**課題の指示:** 下の本文から、「渡辺崋山や中江兆民を中心に、」から「できるようにしてありました。」までを、両端の語句も含めて一字一句変えずに書き写してください。

**本文:**
──────────
鮎川俊介の「幕末・明治の日本を歩く」

渡辺崋山や中江兆民を中心に、幕末・明治の日本を旅行記や古写真、研究書などをもとにして歩き、その取材旅行の報告を行います。

「風船爆弾」について その1

2008-01-19 06:03:46 | Weblog
 1942年(昭和17年)4月17日の夕刻、時の首相東條英機は栃木県宇都宮に列車で到着。旅館「八百駒」に泊まり、翌日の早朝、朝食を摂る前に旅館付近を単独視察しました。天気は快晴でした。

 正午少し前、東條英機一行は宇都宮飛行学校飛行場からMC20型輸送機に乗り込み、水戸へ向かいました。水戸に近づいた時、防空戦闘機が次々と急発進するのを目撃。と間もなく、1機のアメリカ軍爆撃機(B25双発爆撃機)とすれ違いました。「なぜこんなところをアメリカの爆撃機が飛んでいるのか」。東條自身がそれを目撃したかどうかははっきりしませんが、同乗の者たちでアメリカ軍爆撃機を目撃した者は、我が目を疑ったに違いない。

 12:15、水戸の航空通信学校飛行場に着いた東條英機は、「東京がいま空襲されたばかりだ」との驚愕すべき事実を知らされます。

 東京を空襲したのは、ドウーリットル中佐の率いるB25爆撃機16機。この16機は、犬吠埼東方沖約1500kmの航空母艦「ホーネット」艦上から発進しました。B25爆撃機は艦載の海軍機ではなく陸軍の爆撃機であって、航続距離が長く2400kmを飛ぶことができる。それをさらに改造して3200kmを飛ぶことができるようにしてありました。

 16機のうち1番機が東京を空襲したのは12:15~12:30の間。この1番機の操縦桿を握っていたのはドウーリットル中佐その人でした。

 著者の吉野興一さんは、東條英機が乗ったMC20型輸送機が水戸の上空ですれ違ったアメリカ軍爆撃機は、このドウーリットル中佐が操縦していたB25双発爆撃機ではなかったかと推測されています。この爆撃機は水戸上空から東京上空へ向かっていたのです。
──────────
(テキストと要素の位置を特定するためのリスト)
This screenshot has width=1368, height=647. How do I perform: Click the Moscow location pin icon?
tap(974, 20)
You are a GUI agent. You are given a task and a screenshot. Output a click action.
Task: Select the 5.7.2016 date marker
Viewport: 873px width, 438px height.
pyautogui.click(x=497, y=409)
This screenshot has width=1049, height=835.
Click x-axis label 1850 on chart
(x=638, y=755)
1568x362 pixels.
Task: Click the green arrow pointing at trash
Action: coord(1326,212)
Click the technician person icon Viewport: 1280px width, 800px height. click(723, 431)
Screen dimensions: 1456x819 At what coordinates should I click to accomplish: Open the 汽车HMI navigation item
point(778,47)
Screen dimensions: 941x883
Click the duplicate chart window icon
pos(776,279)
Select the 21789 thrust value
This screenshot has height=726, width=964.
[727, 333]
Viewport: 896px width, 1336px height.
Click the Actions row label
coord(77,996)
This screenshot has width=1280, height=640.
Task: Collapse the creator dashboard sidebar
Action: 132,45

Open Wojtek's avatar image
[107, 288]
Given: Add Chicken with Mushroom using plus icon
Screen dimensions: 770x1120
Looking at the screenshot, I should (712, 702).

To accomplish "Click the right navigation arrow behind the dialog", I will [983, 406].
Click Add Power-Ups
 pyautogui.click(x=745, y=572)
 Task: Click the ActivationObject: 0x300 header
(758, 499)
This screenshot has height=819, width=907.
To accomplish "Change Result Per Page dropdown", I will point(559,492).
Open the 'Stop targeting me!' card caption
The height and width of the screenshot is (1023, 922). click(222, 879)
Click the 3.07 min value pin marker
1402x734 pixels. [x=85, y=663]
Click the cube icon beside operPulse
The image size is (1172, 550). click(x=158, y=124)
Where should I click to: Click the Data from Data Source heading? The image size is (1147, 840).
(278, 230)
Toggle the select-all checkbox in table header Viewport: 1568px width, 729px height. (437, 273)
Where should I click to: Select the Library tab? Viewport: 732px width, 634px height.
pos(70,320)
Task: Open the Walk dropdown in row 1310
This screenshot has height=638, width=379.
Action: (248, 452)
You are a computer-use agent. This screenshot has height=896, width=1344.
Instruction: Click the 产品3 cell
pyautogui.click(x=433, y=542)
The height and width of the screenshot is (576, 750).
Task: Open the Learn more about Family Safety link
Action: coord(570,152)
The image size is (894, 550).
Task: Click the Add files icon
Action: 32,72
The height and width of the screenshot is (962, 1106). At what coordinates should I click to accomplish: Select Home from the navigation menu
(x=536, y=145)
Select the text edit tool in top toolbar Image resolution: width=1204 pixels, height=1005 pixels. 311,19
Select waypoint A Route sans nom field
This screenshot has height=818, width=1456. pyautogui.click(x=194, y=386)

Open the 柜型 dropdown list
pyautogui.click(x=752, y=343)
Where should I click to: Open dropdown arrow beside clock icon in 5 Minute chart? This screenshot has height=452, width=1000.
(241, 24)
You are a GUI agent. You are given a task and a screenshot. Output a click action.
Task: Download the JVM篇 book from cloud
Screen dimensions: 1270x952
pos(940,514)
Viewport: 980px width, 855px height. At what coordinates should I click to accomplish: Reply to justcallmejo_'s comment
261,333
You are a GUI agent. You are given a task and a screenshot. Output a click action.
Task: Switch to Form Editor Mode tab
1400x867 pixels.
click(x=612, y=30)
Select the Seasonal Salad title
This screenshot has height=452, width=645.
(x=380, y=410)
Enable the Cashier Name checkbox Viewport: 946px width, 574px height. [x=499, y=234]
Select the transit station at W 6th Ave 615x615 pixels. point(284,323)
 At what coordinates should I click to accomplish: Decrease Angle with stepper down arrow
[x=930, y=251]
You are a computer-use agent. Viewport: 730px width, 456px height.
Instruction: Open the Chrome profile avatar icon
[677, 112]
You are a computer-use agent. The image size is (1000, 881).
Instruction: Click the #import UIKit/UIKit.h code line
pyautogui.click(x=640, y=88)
──────────
**解答:**
渡辺崋山や中江兆民を中心に、幕末・明治の日本を旅行記や古写真、研究書などをもとにして歩き、その取材旅行の報告を行います。

「風船爆弾」について その1

2008-01-19 06:03:46 | Weblog
 1942年(昭和17年)4月17日の夕刻、時の首相東條英機は栃木県宇都宮に列車で到着。旅館「八百駒」に泊まり、翌日の早朝、朝食を摂る前に旅館付近を単独視察しました。天気は快晴でした。

 正午少し前、東條英機一行は宇都宮飛行学校飛行場からMC20型輸送機に乗り込み、水戸へ向かいました。水戸に近づいた時、防空戦闘機が次々と急発進するのを目撃。と間もなく、1機のアメリカ軍爆撃機(B25双発爆撃機)とすれ違いました。「なぜこんなところをアメリカの爆撃機が飛んでいるのか」。東條自身がそれを目撃したかどうかははっきりしませんが、同乗の者たちでアメリカ軍爆撃機を目撃した者は、我が目を疑ったに違いない。

 12:15、水戸の航空通信学校飛行場に着いた東條英機は、「東京がいま空襲されたばかりだ」との驚愕すべき事実を知らされます。

 東京を空襲したのは、ドウーリットル中佐の率いるB25爆撃機16機。この16機は、犬吠埼東方沖約1500kmの航空母艦「ホーネット」艦上から発進しました。B25爆撃機は艦載の海軍機ではなく陸軍の爆撃機であって、航続距離が長く2400kmを飛ぶことができる。それをさらに改造して3200kmを飛ぶことができるようにしてありました。